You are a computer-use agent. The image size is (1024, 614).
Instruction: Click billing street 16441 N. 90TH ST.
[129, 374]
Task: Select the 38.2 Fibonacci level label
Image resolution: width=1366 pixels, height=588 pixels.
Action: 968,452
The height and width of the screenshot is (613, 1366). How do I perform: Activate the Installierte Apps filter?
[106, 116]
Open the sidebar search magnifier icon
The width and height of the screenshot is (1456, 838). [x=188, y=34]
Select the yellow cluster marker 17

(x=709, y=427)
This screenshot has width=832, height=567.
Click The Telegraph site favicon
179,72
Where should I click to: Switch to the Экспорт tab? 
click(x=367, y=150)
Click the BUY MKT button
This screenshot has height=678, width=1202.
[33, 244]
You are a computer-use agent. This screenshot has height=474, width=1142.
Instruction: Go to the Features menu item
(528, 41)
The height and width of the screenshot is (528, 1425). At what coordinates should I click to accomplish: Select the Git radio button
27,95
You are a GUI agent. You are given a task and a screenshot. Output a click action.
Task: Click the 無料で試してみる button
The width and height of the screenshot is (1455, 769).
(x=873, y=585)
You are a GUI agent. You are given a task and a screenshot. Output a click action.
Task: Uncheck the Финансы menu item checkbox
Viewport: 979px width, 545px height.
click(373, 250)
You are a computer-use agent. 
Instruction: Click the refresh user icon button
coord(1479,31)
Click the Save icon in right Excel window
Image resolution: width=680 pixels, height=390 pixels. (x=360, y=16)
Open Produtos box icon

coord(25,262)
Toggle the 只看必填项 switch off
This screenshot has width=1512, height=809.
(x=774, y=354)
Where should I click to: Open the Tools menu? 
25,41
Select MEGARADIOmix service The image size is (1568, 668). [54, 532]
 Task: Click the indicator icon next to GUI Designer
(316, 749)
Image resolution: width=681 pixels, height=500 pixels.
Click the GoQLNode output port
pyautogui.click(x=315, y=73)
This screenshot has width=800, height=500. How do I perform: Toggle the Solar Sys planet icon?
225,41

## [ASSIGNMENT]
Look above for the line containing "Click the Save icon in right Excel window" and the line containing "Image resolution: width=681". Transcribe both, with the lines between them, exactly.

## [EXERCISE RESULT]
Click the Save icon in right Excel window
Image resolution: width=680 pixels, height=390 pixels. (x=360, y=16)
Open Produtos box icon

coord(25,262)
Toggle the 只看必填项 switch off
This screenshot has width=1512, height=809.
(x=774, y=354)
Where should I click to: Open the Tools menu? 
25,41
Select MEGARADIOmix service The image size is (1568, 668). [54, 532]
 Task: Click the indicator icon next to GUI Designer
(316, 749)
Image resolution: width=681 pixels, height=500 pixels.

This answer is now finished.